The workspace server logs will only have your information if you set logconfig.xml accordingly. In the default configuration, only startup (autoexec) and shutdown of the server are recorded, everything else goes exclusively to the client.

@Kurt_Bremser is correct, although you can specify in the global SAS config files that the user log files also be copied to an alternate log file location.  Once all the log files are in one place you could then setup something to manually parse through the logs (although I really wouldn't want to try setting up something like that).  If it's a security issue rather than a system monitoring issue, this may not work as I don't believe this can be locked down so the users can't change it, but if it's a security issue I think this is the wrong approach from the get go.

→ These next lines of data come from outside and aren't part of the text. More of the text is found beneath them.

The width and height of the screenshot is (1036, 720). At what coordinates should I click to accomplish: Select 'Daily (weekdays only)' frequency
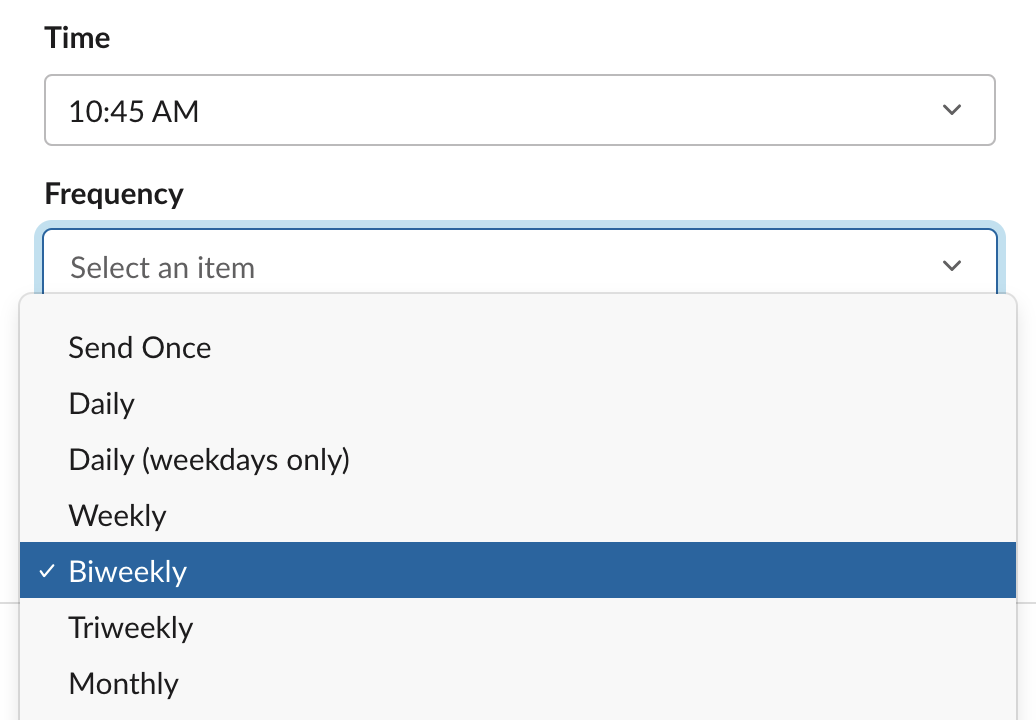click(209, 460)
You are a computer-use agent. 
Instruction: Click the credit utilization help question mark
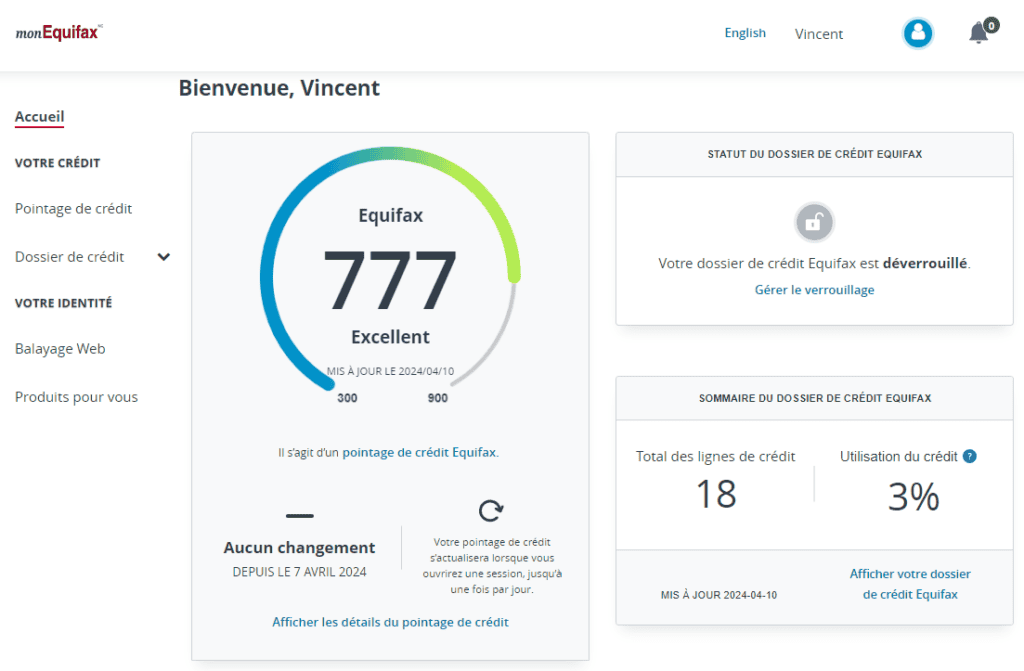coord(969,456)
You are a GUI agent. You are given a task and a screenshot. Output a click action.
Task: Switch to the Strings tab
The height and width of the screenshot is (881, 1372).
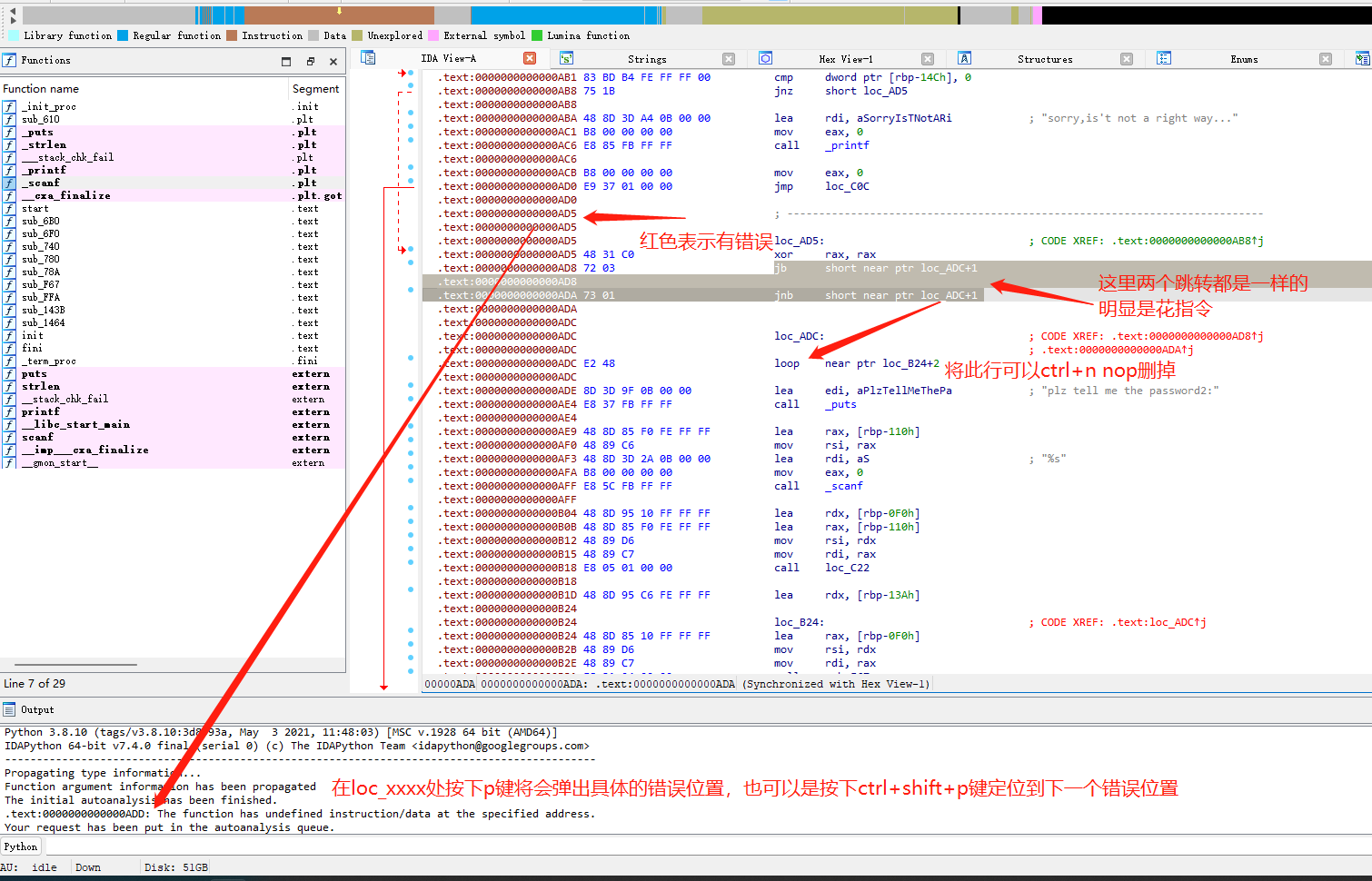646,58
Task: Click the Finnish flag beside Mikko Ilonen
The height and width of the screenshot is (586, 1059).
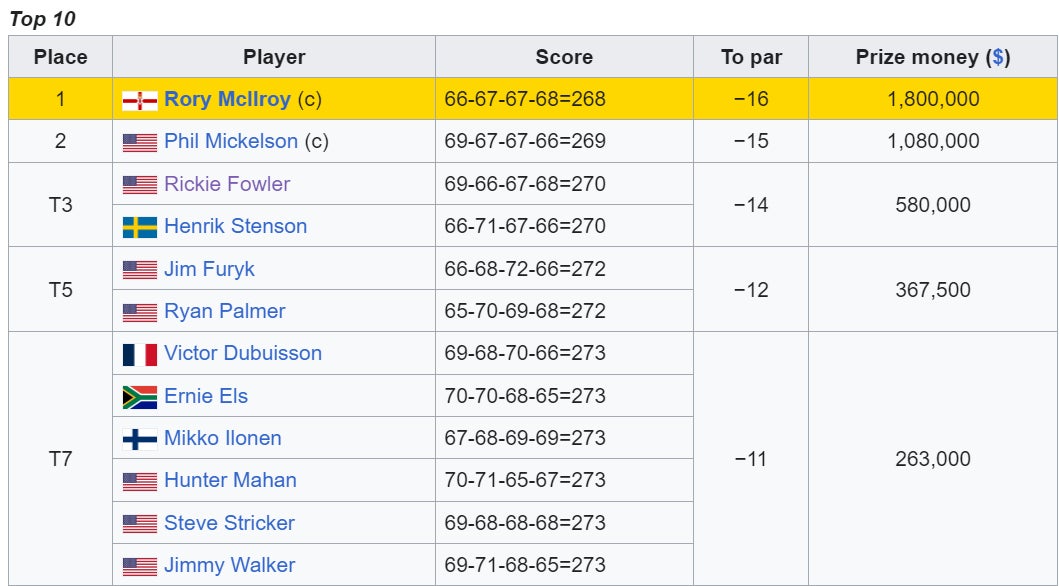Action: pyautogui.click(x=139, y=439)
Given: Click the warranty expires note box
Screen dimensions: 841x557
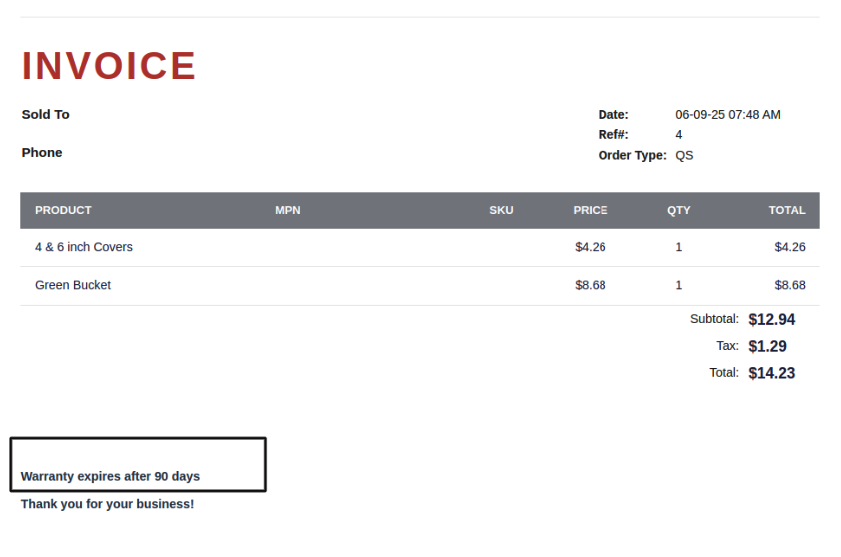Looking at the screenshot, I should [138, 465].
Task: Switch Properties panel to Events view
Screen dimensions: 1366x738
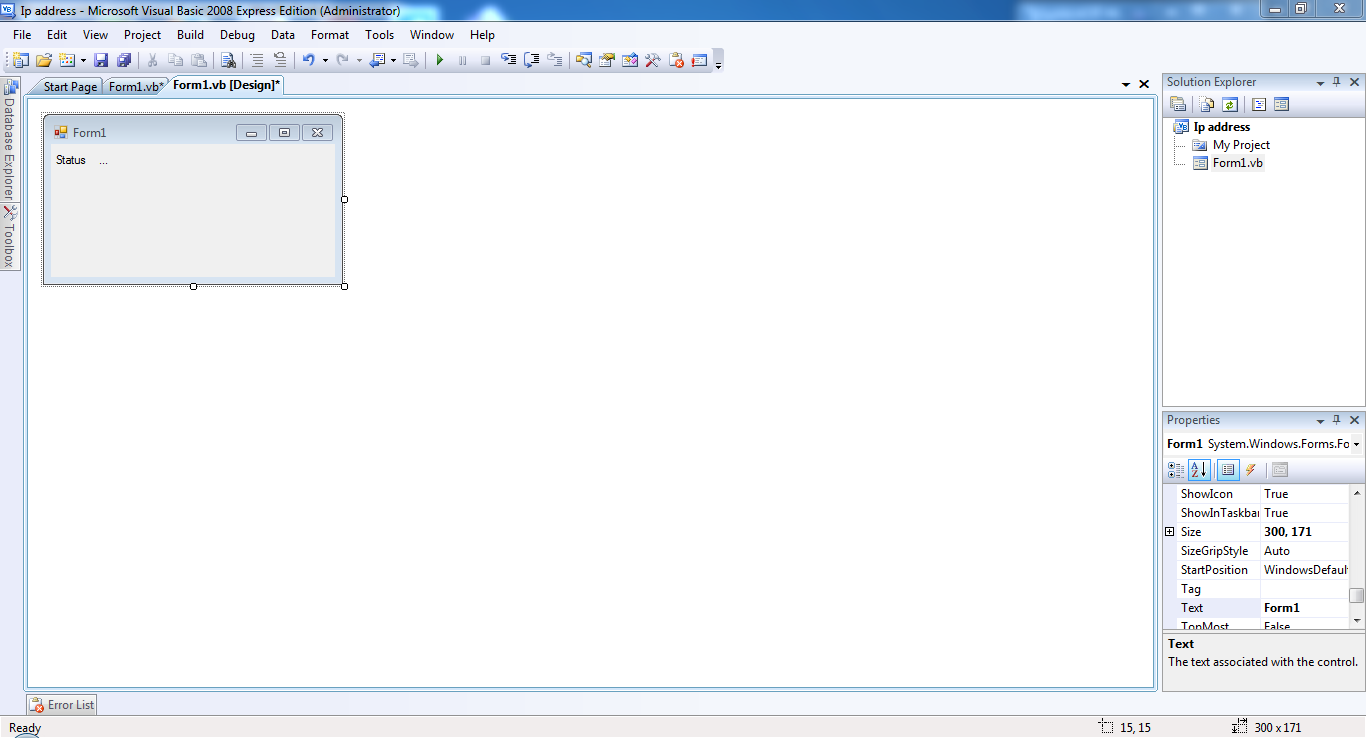Action: [x=1249, y=470]
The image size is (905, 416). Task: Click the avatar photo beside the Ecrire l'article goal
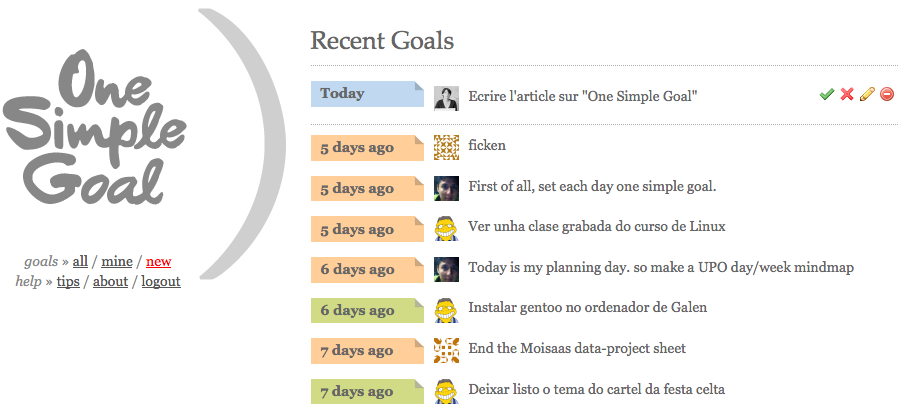(x=446, y=98)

If most of your users are using EG, then I can almost guarantee that they don't keep copies of their EG SAS logs - these would be pretty much the only source of the data you require that I can think of. Any attempt to collect enterprise-wide EG logs sounds to me like a cure that is worse than the disease.

I'd suggest you talk to your Oracle DBA. If users have individual Oracle accounts then there is probably some useful Oracle logging stats by user that can be matched against a list of known SAS users.

Some additional thoughts:

Since the log is written by the workspace server process, and that process belongs to the individual user, any location for a log must be user-writable. That means that no matter what you do, a user can also remove such a log, as long as (s)he is able to determine the name of the log.

I have tried to throw as much of an obstacle into this by

• creating a logs directory in the home directories of the users
• have this directory owned by root and the primary group of the user
• set the permission to drwx-w----

The logconfig.xml has been added a new appender:

   <!-- Rolling log file with default rollover of midnight -->
   <appender class="RollingFileAppender" name="TimeBasedRollingFile">
      <param name="Append" value="true"/>
      <param name="ImmediateFlush" value="true"/>
      <rollingPolicy class="TimeBasedRollingPolicy">
         <param name="fileNamePattern" value="$HOME/logs/XXXXXXXXXXXXXXX_%d_%S{pid}.log"/>
      </rollingPolicy>
      <layout>
         <param name="HeaderPattern" value="Host: '%S{hostname}', OS: '%S{os_family}', Release: '%S{os_release}', SAS Version: '%S{sup_ver_long2}', Command: '%S
{startup_cmd}'"/>
         <param name="ConversionPattern" value="%d %-5p [%t] %X{Client.ID}:%u -
%m"/>
      </layout>
   </appender>

and two loggers have their level set to Info:

   <!-- Application message logger -->
   <logger name="App" immutability="true">
      <level value="Info"/>
   </logger>

   <!-- IOM protocol message logger -->
   <logger name="IOM" immutability="true">
      <level value="Info"/>
   </logger>

This gives me all actions with individual timestamps in the log; if I want, I can put on my superuser persona and watch a user's actions "live" by repeatedly tailing the log file. The users could only remove (or edit) a log file if they knew the process number and the details of this structure.

Although this is just a case of security by obscurity, it provides at least some level of safely recording all user actions done through SAS.

Note this was implemented before the advent of Environment Manager.